USSC releases interesting (but problematic?) new JSIN platform providing data on sentencing patterns

Jason-voorhees-friday-the-13th_1I had heard rumors that the US Sentencing Commission was working on a new sentencing data tool for federal sentencing judges, and today the USSC unveiled here what it calls the Judiciary Sentencing INformation (JSIN).  Here is how the USSC generally describes JSIN (which is called "jason" in the helpful video the USSC has on its site):  

The Judiciary Sentencing INformation (JSIN) platform is an online sentencing data resource specifically developed with the needs of judges in mind.  The platform provides quick and easy online access to sentencing data for similarly-situated defendants.  JSIN expands upon the Commission’s longstanding practice of providing sentencing data at the request of federal judges by making some of the data provided through these special requests more broadly and easily available....

JSIN provides cumulative data based on five years of sentencing data for offenders sentenced under the same primary guideline, and with the same Final Offense Level and Criminal History Category selected.  

This all sounds great and interesting, and JSIN seems relatively easy to navigate and quite useful until one notices these notable data choices spelled out in the FAQ provided by the USSC (with my emphasis added):

After excluding cases involving a §5K1.1 substantial assistance departure, JSIN next provides a comparison of the proportion of offenders sentenced to a term of imprisonment to those sentenced to a non-imprisonment sentence....

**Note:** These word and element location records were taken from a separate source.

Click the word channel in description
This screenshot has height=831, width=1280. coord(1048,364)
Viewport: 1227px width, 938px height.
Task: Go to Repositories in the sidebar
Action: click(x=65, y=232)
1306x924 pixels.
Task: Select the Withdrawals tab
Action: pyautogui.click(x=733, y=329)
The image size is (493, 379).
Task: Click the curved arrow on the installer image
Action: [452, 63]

JSIN reports the average and median term of imprisonment imposed in months for cases in which a term of imprisonment was imposed. Probation sentences are excluded.

Though I am not a data maven, I can understand the general logic of excluding the 5K and probation cases from the JSIN data analysis. But, perhaps because I am not a data maven, I greatly fear that these data exclusion choices result in the JSIN platform being systematically skewed to report statistically higher average and median terms of imprisonment.  For example, if 94 imprisonment cases have an average prison term of, say, 50 months and 6 more cases were given probation, I think the true average sentence is 47 months, but JSIN is seemingly built to report an average of 50 months.  Though less predictable, I fear the exclusion of 5K cases also may create a kind of severity bias in the data reporting.

IN addition, I did not see any way to control for the application of mandatory minimum statutes, which also serve to skew judicial sentencing outcomes to be more severe.  If a case have a guideline range of 30 for a first offender, meaning a range of 97-121 months under the guidelines, but a 10-year mandatory minimum applies, the judge is duty-bound to impose a sentence of at least 120 months even if he might want to give 97 months or something a lot lower.  If that sentence of 120 months is treated in the averages like every other sentence, it looks like the judge wanted to give the top of the guideline range even though he gave the lowest sentence allowed by law.  In other words, without controlling for the distorting impact of mandatory minimums, these averages may not really reflect judicial assessments of truly justified sentencing outcomes but rather averages skewed upward by mandatory minimums.

I am not eager to beat up on the USSC for creating a helpful and easy-to-use data tool and for making this tool accessible to everyone online.  And I am hopeful that the exclusions and mandatory minimum echoes may only impact the data runs in relatively few cases and only a small amount.  But even if the impact is limited, I think it quite worrisome if this JSIN tool has a built-in and systemic "severity biases" due to its data choices.  If it does, when hear about JSIN, I am not going to imagine the heroic Jason Bourne, but rather the nightmarish Jason Voorhees.

September 28, 2021 at 06:43 PM | Permalink


Can't randy teenagers be left in peace instead of pieces?

[dramatic music plays]

Posted by: Joe | Sep 28, 2021 7:52:20 PM

Texas executed someone today so guess all executions won't be held up until SCOTUS decides the religious liberty dispute involving one death row inmate.

Posted by: Joe | Sep 28, 2021 8:44:28 PM

Thanks for capital update, Joe, will blog soon.

Posted by: Doug B. | Sep 28, 2021 10:14:16 PM

Not surprising that the USSC makes data choices that favor the government. The Commission has been stacked with pro-government judges and of course, DOJ has an ex-officio member on the inside where criminal defendants are on the outside.